## SHORT EXERCISE
Please copy each of the following lines word for word, changing nothing.

## DATA ENTRIES

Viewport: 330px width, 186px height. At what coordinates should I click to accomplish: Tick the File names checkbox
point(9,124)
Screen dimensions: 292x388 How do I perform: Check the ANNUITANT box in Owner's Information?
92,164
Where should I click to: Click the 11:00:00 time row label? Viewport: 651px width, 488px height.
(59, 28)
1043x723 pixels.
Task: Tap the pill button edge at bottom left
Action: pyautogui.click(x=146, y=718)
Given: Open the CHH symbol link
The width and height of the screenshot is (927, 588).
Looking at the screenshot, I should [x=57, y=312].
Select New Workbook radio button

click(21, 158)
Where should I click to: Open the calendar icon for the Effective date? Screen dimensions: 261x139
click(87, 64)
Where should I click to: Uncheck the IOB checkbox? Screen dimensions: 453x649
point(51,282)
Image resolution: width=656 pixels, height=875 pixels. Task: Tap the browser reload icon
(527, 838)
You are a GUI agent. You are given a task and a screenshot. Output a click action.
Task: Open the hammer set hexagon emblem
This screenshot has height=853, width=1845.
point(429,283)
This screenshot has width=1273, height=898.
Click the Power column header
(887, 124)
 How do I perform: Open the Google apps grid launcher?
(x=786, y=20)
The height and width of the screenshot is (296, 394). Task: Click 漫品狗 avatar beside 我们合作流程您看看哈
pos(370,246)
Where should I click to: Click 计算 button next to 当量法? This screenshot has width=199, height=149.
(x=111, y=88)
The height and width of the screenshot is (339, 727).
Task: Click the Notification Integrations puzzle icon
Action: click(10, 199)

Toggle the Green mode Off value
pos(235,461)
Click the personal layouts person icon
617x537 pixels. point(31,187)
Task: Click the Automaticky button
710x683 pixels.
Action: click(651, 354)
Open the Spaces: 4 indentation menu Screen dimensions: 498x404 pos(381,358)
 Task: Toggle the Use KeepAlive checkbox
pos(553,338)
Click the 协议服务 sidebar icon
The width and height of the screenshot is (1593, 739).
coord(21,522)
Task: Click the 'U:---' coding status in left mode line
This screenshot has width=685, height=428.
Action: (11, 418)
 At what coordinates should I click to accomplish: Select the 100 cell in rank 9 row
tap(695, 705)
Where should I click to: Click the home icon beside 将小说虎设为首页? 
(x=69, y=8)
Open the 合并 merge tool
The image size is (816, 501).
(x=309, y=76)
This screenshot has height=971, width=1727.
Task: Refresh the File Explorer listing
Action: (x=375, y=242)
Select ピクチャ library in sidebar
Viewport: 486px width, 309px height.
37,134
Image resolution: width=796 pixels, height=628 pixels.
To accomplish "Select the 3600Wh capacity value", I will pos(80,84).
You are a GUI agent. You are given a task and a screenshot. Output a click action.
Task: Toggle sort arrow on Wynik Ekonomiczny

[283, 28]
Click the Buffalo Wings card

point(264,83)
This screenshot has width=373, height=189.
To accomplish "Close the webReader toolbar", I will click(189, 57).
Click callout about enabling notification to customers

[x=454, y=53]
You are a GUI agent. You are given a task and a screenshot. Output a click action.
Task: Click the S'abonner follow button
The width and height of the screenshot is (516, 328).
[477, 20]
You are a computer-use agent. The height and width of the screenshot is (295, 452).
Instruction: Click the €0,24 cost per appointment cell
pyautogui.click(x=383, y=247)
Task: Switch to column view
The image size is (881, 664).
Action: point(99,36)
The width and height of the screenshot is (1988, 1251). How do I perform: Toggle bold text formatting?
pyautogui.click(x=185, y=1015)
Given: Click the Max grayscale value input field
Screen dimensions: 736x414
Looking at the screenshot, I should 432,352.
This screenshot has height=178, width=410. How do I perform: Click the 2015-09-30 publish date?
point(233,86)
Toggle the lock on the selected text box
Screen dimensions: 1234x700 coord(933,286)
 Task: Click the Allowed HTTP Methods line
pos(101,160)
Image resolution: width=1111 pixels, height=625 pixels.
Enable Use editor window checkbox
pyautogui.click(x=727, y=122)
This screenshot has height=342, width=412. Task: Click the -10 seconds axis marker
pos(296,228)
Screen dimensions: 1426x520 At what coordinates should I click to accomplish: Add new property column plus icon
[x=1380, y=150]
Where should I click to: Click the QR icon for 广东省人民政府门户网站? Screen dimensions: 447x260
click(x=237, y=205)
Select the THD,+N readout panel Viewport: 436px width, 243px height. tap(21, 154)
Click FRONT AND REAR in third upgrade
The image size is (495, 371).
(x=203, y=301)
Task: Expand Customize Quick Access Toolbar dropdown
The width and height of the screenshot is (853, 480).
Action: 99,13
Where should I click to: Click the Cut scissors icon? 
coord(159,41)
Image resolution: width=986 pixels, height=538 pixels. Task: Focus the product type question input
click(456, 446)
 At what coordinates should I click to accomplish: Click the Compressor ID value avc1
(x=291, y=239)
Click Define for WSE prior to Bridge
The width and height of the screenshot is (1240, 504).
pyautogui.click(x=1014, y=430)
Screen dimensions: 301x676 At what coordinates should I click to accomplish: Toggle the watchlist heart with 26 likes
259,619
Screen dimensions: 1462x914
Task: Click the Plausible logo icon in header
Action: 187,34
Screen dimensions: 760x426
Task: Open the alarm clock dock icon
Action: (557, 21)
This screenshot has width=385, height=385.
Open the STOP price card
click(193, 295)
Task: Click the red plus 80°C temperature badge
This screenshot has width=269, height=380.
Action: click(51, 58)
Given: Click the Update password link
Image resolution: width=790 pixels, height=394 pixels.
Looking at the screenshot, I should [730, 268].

## ANSWER FOR THE TASK
Viewport: 330px width, 186px height. At what coordinates should I click to accomplish: Tick the File names checkbox
point(9,124)
Screen dimensions: 292x388 How do I perform: Check the ANNUITANT box in Owner's Information?
92,164
Where should I click to: Click the 11:00:00 time row label? Viewport: 651px width, 488px height.
(59, 28)
1043x723 pixels.
Task: Tap the pill button edge at bottom left
Action: pyautogui.click(x=146, y=718)
Given: Open the CHH symbol link
The width and height of the screenshot is (927, 588).
Looking at the screenshot, I should [x=57, y=312].
Select New Workbook radio button

click(21, 158)
Where should I click to: Open the calendar icon for the Effective date? Screen dimensions: 261x139
click(87, 64)
Where should I click to: Uncheck the IOB checkbox? Screen dimensions: 453x649
point(51,282)
Image resolution: width=656 pixels, height=875 pixels. Task: Tap the browser reload icon
(527, 838)
You are a GUI agent. You are given a task and a screenshot. Output a click action.
Task: Open the hammer set hexagon emblem
This screenshot has height=853, width=1845.
point(429,283)
This screenshot has width=1273, height=898.
Click the Power column header
(887, 124)
 How do I perform: Open the Google apps grid launcher?
(x=786, y=20)
The height and width of the screenshot is (296, 394). Task: Click 漫品狗 avatar beside 我们合作流程您看看哈
pos(370,246)
Where should I click to: Click 计算 button next to 当量法? This screenshot has width=199, height=149.
(x=111, y=88)
The height and width of the screenshot is (339, 727).
Task: Click the Notification Integrations puzzle icon
Action: click(10, 199)

Toggle the Green mode Off value
pos(235,461)
Click the personal layouts person icon
617x537 pixels. point(31,187)
Task: Click the Automaticky button
710x683 pixels.
Action: click(651, 354)
Open the Spaces: 4 indentation menu Screen dimensions: 498x404 pos(381,358)
 Task: Toggle the Use KeepAlive checkbox
pos(553,338)
Click the 协议服务 sidebar icon
The width and height of the screenshot is (1593, 739).
coord(21,522)
Task: Click the 'U:---' coding status in left mode line
This screenshot has width=685, height=428.
Action: (11, 418)
 At what coordinates should I click to accomplish: Select the 100 cell in rank 9 row
tap(695, 705)
Where should I click to: Click the home icon beside 将小说虎设为首页? 
(x=69, y=8)
Open the 合并 merge tool
The image size is (816, 501).
(x=309, y=76)
This screenshot has height=971, width=1727.
Task: Refresh the File Explorer listing
Action: (x=375, y=242)
Select ピクチャ library in sidebar
Viewport: 486px width, 309px height.
37,134
Image resolution: width=796 pixels, height=628 pixels.
To accomplish "Select the 3600Wh capacity value", I will pos(80,84).
You are a GUI agent. You are given a task and a screenshot. Output a click action.
Task: Toggle sort arrow on Wynik Ekonomiczny

[283, 28]
Click the Buffalo Wings card

point(264,83)
This screenshot has width=373, height=189.
To accomplish "Close the webReader toolbar", I will click(189, 57).
Click callout about enabling notification to customers

[x=454, y=53]
You are a GUI agent. You are given a task and a screenshot. Output a click action.
Task: Click the S'abonner follow button
The width and height of the screenshot is (516, 328).
[477, 20]
You are a computer-use agent. The height and width of the screenshot is (295, 452).
Instruction: Click the €0,24 cost per appointment cell
pyautogui.click(x=383, y=247)
Task: Switch to column view
The image size is (881, 664).
Action: point(99,36)
The width and height of the screenshot is (1988, 1251). How do I perform: Toggle bold text formatting?
pyautogui.click(x=185, y=1015)
Given: Click the Max grayscale value input field
Screen dimensions: 736x414
Looking at the screenshot, I should 432,352.
This screenshot has height=178, width=410. How do I perform: Click the 2015-09-30 publish date?
point(233,86)
Toggle the lock on the selected text box
Screen dimensions: 1234x700 coord(933,286)
 Task: Click the Allowed HTTP Methods line
pos(101,160)
Image resolution: width=1111 pixels, height=625 pixels.
Enable Use editor window checkbox
pyautogui.click(x=727, y=122)
This screenshot has height=342, width=412. Task: Click the -10 seconds axis marker
pos(296,228)
Screen dimensions: 1426x520 At what coordinates should I click to accomplish: Add new property column plus icon
[x=1380, y=150]
Where should I click to: Click the QR icon for 广东省人民政府门户网站? Screen dimensions: 447x260
click(x=237, y=205)
Select the THD,+N readout panel Viewport: 436px width, 243px height. tap(21, 154)
Click FRONT AND REAR in third upgrade
The image size is (495, 371).
(x=203, y=301)
Task: Expand Customize Quick Access Toolbar dropdown
The width and height of the screenshot is (853, 480).
Action: 99,13
Where should I click to: Click the Cut scissors icon? 
coord(159,41)
Image resolution: width=986 pixels, height=538 pixels. Task: Focus the product type question input
click(456, 446)
 At what coordinates should I click to accomplish: Click the Compressor ID value avc1
(x=291, y=239)
Click Define for WSE prior to Bridge
The width and height of the screenshot is (1240, 504).
pyautogui.click(x=1014, y=430)
Screen dimensions: 301x676 At what coordinates should I click to accomplish: Toggle the watchlist heart with 26 likes
259,619
Screen dimensions: 1462x914
Task: Click the Plausible logo icon in header
Action: 187,34
Screen dimensions: 760x426
Task: Open the alarm clock dock icon
Action: (557, 21)
This screenshot has width=385, height=385.
Open the STOP price card
click(193, 295)
Task: Click the red plus 80°C temperature badge
This screenshot has width=269, height=380.
Action: click(51, 58)
Given: Click the Update password link
Image resolution: width=790 pixels, height=394 pixels.
Looking at the screenshot, I should [730, 268].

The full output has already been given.